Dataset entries
◇ ◇ ◇ ◇

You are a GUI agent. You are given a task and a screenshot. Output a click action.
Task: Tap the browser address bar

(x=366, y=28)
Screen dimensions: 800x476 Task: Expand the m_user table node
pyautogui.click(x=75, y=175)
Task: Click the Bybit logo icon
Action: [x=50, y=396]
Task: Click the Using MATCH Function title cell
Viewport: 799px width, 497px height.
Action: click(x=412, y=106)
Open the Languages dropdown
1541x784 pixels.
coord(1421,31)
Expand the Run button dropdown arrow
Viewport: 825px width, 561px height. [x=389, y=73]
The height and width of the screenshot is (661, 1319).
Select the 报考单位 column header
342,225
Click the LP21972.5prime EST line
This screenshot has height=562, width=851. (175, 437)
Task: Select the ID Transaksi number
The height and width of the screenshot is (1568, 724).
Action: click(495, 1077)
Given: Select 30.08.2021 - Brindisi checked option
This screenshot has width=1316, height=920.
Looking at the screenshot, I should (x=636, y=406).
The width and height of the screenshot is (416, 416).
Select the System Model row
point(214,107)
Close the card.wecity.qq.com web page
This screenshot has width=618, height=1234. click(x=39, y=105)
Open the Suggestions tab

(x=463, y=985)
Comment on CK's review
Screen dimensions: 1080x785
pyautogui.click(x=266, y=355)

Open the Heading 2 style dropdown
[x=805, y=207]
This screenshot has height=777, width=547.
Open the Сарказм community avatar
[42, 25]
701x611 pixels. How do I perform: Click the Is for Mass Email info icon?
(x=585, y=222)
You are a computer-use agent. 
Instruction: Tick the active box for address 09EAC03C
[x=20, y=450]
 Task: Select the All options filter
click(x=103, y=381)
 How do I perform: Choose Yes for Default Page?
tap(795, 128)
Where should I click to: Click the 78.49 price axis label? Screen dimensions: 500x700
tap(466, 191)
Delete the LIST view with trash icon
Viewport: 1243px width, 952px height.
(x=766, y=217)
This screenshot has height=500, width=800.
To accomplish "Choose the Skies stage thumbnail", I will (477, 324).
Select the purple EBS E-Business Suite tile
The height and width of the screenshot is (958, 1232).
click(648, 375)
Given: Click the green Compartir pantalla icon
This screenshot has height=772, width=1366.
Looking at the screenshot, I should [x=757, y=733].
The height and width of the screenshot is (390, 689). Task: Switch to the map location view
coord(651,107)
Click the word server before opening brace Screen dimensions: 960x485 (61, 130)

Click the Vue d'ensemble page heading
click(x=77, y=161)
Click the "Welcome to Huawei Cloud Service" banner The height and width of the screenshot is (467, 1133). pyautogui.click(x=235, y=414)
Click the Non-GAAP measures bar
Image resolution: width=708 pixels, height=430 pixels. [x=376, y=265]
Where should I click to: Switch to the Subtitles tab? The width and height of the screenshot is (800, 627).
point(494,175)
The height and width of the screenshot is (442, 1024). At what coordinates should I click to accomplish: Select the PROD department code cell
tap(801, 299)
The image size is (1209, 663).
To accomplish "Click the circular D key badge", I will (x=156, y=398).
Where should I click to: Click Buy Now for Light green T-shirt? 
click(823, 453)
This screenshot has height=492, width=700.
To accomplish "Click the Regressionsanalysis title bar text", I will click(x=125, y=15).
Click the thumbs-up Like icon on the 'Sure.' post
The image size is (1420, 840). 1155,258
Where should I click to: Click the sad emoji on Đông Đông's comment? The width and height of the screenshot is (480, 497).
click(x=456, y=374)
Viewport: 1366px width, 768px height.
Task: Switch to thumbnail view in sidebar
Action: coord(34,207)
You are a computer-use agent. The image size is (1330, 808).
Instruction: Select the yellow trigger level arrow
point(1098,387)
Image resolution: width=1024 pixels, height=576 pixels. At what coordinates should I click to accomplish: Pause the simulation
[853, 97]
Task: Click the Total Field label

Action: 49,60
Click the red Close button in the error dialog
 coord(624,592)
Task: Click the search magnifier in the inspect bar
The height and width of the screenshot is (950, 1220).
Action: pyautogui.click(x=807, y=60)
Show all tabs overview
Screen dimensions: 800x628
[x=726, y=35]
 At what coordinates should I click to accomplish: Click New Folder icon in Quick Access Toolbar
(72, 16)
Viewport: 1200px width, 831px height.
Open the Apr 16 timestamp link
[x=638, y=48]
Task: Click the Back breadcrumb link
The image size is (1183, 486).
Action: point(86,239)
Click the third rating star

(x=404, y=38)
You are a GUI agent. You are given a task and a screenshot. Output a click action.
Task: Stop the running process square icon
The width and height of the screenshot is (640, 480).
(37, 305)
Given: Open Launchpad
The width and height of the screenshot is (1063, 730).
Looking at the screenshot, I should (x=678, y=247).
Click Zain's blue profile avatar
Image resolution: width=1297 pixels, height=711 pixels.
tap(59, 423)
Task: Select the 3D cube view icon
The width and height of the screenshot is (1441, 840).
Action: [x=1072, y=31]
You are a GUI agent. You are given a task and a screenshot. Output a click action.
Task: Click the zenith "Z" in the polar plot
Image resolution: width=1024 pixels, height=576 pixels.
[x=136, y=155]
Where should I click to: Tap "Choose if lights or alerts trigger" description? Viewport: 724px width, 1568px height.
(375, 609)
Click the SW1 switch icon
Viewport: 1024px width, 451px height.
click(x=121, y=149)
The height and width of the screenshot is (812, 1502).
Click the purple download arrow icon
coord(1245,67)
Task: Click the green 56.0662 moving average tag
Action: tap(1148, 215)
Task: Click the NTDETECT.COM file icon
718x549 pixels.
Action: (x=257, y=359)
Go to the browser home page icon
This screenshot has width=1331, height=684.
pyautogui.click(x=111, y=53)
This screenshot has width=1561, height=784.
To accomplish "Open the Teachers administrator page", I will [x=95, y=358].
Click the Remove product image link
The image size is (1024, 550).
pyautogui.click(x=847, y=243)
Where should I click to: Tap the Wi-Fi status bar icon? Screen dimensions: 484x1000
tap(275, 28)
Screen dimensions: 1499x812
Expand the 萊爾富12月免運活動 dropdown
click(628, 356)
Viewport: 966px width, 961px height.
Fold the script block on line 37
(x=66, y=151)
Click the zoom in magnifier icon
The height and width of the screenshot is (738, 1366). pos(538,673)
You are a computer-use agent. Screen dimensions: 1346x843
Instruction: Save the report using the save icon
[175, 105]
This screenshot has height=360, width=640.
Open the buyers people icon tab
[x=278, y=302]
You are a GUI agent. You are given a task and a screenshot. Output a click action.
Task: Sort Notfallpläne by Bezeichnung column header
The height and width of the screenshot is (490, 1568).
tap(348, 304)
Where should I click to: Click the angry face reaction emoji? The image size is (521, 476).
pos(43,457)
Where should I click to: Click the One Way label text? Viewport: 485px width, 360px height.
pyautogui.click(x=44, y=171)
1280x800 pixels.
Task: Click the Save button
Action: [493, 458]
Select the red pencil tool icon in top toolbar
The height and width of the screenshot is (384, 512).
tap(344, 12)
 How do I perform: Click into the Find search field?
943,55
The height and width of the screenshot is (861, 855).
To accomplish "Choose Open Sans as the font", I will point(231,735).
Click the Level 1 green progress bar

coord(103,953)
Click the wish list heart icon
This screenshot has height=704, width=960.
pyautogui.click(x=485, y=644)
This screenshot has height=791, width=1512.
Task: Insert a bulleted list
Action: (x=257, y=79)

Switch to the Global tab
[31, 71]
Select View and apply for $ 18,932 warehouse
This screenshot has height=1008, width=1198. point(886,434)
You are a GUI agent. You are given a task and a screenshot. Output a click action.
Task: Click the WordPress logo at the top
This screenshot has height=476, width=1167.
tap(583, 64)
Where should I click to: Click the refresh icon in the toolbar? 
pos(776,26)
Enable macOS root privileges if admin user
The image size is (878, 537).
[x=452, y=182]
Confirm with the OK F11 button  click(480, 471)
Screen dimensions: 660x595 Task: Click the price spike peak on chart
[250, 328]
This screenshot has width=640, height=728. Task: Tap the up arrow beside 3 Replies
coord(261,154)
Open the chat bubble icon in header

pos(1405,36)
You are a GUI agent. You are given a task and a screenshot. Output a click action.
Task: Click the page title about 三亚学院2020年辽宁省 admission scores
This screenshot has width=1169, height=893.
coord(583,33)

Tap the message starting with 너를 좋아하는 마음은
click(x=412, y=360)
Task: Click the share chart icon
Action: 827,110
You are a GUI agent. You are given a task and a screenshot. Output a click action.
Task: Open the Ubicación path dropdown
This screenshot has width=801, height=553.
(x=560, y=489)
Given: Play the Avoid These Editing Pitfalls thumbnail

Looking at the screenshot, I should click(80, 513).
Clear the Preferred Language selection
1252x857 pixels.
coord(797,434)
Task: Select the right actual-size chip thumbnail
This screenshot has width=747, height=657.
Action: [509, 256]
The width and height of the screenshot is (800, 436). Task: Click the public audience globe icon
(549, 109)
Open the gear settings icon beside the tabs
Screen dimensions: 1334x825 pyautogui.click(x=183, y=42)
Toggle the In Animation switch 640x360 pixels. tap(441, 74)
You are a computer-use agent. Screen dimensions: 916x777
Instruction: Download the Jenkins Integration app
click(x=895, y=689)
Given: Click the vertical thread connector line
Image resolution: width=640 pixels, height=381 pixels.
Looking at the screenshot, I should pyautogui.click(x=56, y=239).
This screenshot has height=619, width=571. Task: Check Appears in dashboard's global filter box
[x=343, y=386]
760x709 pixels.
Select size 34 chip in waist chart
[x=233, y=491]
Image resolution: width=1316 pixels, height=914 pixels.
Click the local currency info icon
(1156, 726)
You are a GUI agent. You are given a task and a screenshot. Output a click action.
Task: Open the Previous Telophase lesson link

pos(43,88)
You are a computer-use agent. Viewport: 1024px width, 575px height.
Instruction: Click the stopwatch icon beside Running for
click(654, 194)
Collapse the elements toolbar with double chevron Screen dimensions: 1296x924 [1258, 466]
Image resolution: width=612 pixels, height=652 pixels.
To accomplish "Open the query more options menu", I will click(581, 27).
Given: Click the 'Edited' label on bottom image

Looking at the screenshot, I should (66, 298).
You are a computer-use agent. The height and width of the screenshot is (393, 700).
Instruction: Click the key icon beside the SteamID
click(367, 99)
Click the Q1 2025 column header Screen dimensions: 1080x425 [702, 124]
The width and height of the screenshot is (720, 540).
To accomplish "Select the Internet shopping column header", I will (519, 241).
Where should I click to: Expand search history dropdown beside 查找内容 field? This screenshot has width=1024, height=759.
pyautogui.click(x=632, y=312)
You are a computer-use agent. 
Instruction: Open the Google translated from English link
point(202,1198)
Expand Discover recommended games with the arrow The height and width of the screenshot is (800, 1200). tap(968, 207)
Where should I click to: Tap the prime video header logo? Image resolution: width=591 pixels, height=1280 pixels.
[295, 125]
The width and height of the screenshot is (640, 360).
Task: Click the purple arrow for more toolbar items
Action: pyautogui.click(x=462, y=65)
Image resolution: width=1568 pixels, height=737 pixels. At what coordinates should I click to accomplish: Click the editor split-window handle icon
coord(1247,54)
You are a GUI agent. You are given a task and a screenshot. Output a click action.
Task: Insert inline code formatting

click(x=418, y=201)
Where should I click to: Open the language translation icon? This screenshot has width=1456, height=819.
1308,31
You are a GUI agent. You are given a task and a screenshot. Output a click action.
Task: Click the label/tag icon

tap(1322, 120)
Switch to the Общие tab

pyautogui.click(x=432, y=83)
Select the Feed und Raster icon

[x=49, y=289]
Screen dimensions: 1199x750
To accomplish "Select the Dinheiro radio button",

◇ ◇ ◇ ◇

Return exactly the lines from the line holding "Instruction: Click the key" to the last line of the data, with both of those lines included and nothing added.

● Reply to the exercise:
Instruction: Click the key icon beside the SteamID
click(367, 99)
Click the Q1 2025 column header Screen dimensions: 1080x425 [702, 124]
The width and height of the screenshot is (720, 540).
To accomplish "Select the Internet shopping column header", I will (519, 241).
Where should I click to: Expand search history dropdown beside 查找内容 field? This screenshot has width=1024, height=759.
pyautogui.click(x=632, y=312)
You are a computer-use agent. 
Instruction: Open the Google translated from English link
point(202,1198)
Expand Discover recommended games with the arrow The height and width of the screenshot is (800, 1200). tap(968, 207)
Where should I click to: Tap the prime video header logo? Image resolution: width=591 pixels, height=1280 pixels.
[295, 125]
The width and height of the screenshot is (640, 360).
Task: Click the purple arrow for more toolbar items
Action: pyautogui.click(x=462, y=65)
Image resolution: width=1568 pixels, height=737 pixels. At what coordinates should I click to accomplish: Click the editor split-window handle icon
coord(1247,54)
You are a GUI agent. You are given a task and a screenshot. Output a click action.
Task: Insert inline code formatting

click(x=418, y=201)
Where should I click to: Open the language translation icon? This screenshot has width=1456, height=819.
1308,31
You are a GUI agent. You are given a task and a screenshot. Output a click action.
Task: Click the label/tag icon

tap(1322, 120)
Switch to the Общие tab

pyautogui.click(x=432, y=83)
Select the Feed und Raster icon

[x=49, y=289]
Screen dimensions: 1199x750
To accomplish "Select the Dinheiro radio button",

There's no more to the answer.